Da non perdere la chiesetta di Santa Lucia, di foggia romanica con influenze pugliesi e bizantine del X e XI secolo, anche se l’edificio di culto più affascinante è certamente la cattedrale. Terminata nel 1253 da Melchiorre di Montalbano, che decorò la facciata con un portale maestoso, la chiesa presenta un campanile imponente lungo il lato orientale, e all’interno si possono ammirare la tavola bizantina e un grande crocifisso in legno del XVI secolo. Interessante anche la Chiesa del Cricifisso, restaurata negli anni Cinquanta del XX secolo, custode di varie nicchie scavate nella roccia e di alcuni affreschi Duecenteschi.

Merita un cenno, per finire, il cosiddetto Sarcofago di Rapolla, oggi conservato nella vicina località Melfi e rinvenuto a metà Ottocento ad Albero in Piano, lungo l’antica via Appia. Si tratta di un monumento marmoreo, pregiato esemplare di arte funeraria dell’Asia Minore risalente alla seconda metà del II secolo a.C., raffigurante una serie di divinità nella parte inferiore e una fanciulla dormiente sul coperchio.

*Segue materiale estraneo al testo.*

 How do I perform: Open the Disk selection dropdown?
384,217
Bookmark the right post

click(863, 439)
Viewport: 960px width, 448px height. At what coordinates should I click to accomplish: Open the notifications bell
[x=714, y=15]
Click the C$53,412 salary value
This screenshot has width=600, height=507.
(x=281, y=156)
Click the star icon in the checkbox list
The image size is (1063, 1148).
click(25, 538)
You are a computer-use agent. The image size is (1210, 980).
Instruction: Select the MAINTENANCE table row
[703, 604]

Ma l’attrattiva più irresistibile di Rapolla non sono i suoi monumenti e le sue chiese, né le vedute panoramiche sulla campagna circostante: ad attirare il maggior numero di turisti sono le acque termali, che dopo un lungo percorso sotterraneo attraverso il ricco terreno mineralizzato, sgorgano in superficie in contrada “Orto del Lago”. Tre sono le fonti utilizzate a Rapolla: la prima regala un’acqua minerale salsa, bicarbonato alcalina, e le altre due un’acqua minerale solfato-alcalina; entrambi i tipi sono particolarmente indicati per la cura di malattie alle vie respiratorie, malattie del ricambio, disturbi reumatici e dermatologici. Vengono infatti utilizzate, in un centro accogliente e moderno, per cure idroponiche, massaggi, bagni, nebulizzazioni e fanghi. Questi ultimi sono utili per le malattie del sistema nervoso periferico, ma anche per la terapia cosmetica. Accanto al complesso termale vero e proprio, infatti, si trova il Centro di Cosmesi Termale, dove si possono sperimentare i trattamenti estetici per la cura e la prevenzione di cellulite, invecchiamento cellulare e disturbi alimentari di vario tipo.

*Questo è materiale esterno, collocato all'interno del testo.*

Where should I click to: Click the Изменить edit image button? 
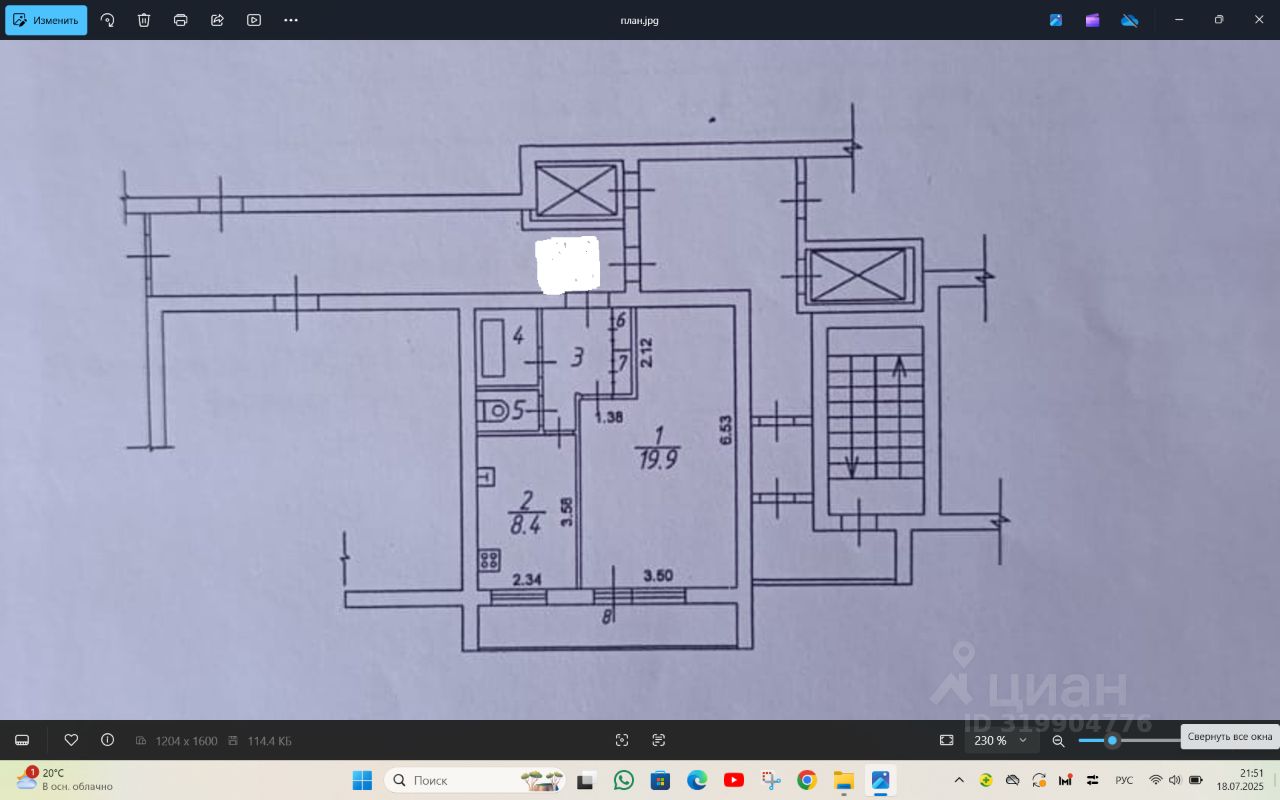click(46, 20)
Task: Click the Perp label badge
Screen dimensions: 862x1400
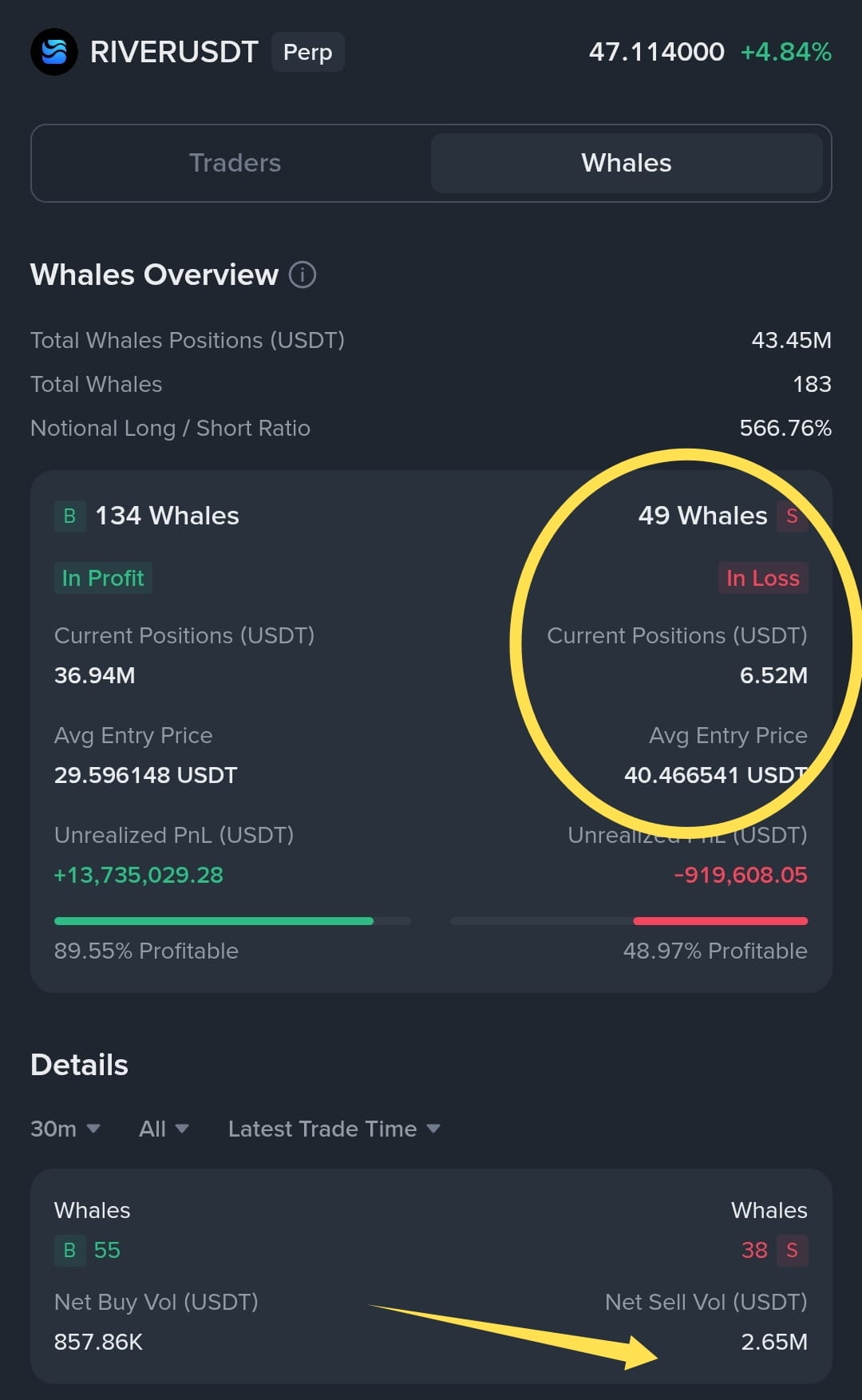Action: [307, 52]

Come ogni paese del sud d’Italia che si rispetti, Rapolla gode di una tradizione gastronomica eccellente e ha una storia ricca e pittoresca, di cui rimangono feste popolari e usi folcloristici affascinanti. Tra le manifestazioni più caratteristiche ci sono la Diana e la Festa di San Biagio, che si svolgono il 2 e il 3 di febbraio: le celebrazioni iniziano la notte del 2, con il festeggiamento della Candelora e la cosiddetta “Diana”, la veglia notturna con il rullo dei tamburi e della grancassa. Il 3 febbraio si procede con la festa in onore del santo, quando la processione di fedeli trasporta la statua di San Biagio per le strade del borgo. Da non perdere, specialmente per i più golosi, la sagra della castagna e dei prodotti tipici locali, che a metà ottobre offre la possibilità di assaggiare le delizie migliori della Basilicata.

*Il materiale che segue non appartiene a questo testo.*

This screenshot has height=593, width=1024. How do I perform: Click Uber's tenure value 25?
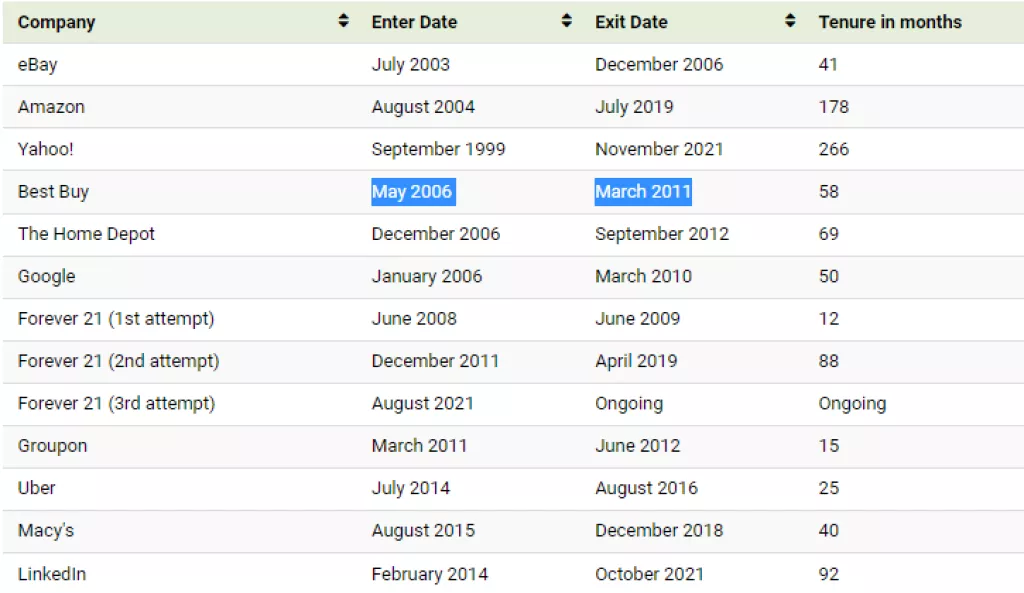(x=829, y=488)
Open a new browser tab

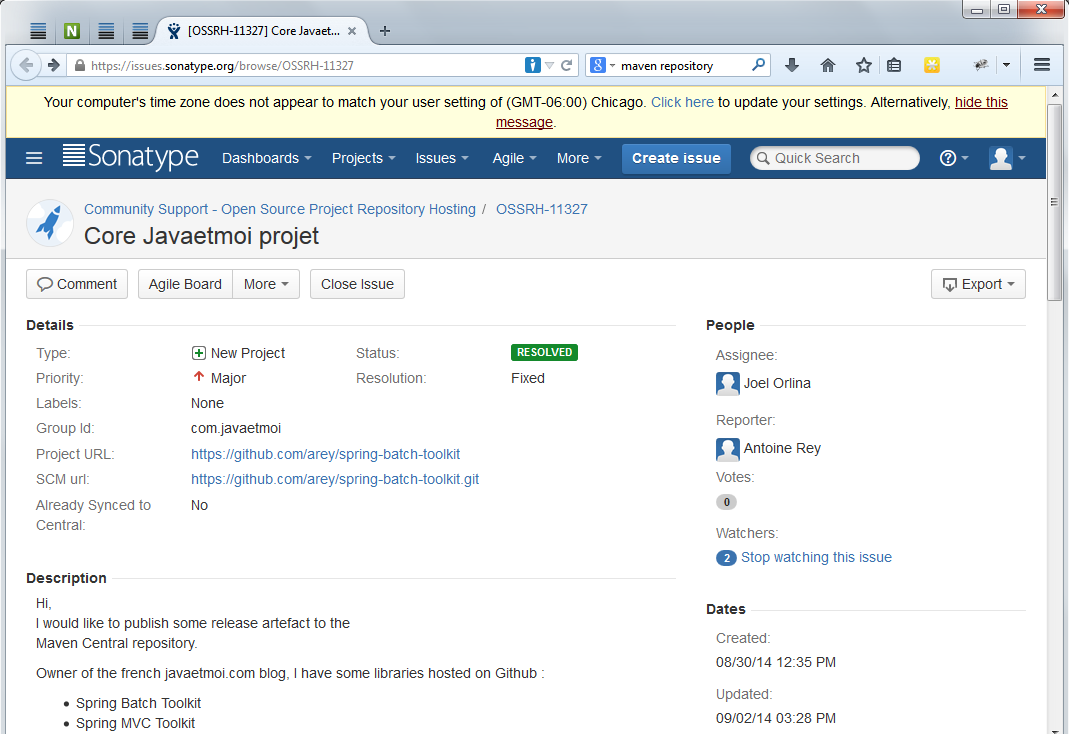(385, 31)
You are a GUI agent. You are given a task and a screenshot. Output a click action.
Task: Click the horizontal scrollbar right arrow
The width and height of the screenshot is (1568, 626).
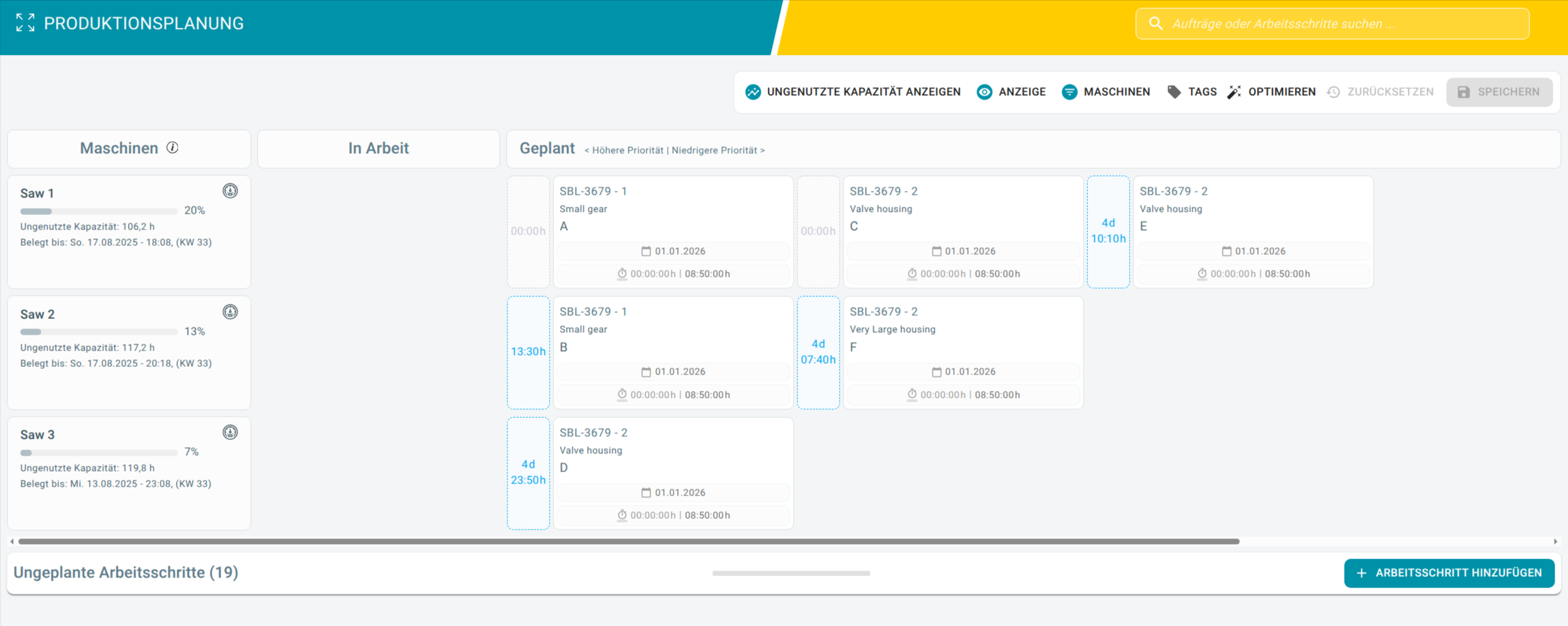[1555, 542]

Se vi siete fatti tentare dall’offerta turistica variegata di Rapolla, non vi resta che pianificare il viaggio scegliendo il mezzo di trasporto più adatto alle vostre esigenze. Chi si sposta in auto può raggiungere la meta dall’Autostrada A16 Napoli-Bari, uscendo a Candela e continuando verso Melfi. In alternativa si percorre la A14 Bologna-Bari fino all’innesto con la Bari-Napoli, subito dopo Cerignola, per poi continuare verso Candela e Melfi. Chi viaggia in treno trova la stazione di Melfi sulla linea Foggia-Potenza, a 6 km da Rapolla, o la stazione di Rapolla-Lavello sulla tratta locale Spinazzola-Rocchetta. Gli aeroporti più vicini sono quelli di Foggia (64 km), di Bari Palese (132 km) e di Napoli Capodichino (162 km).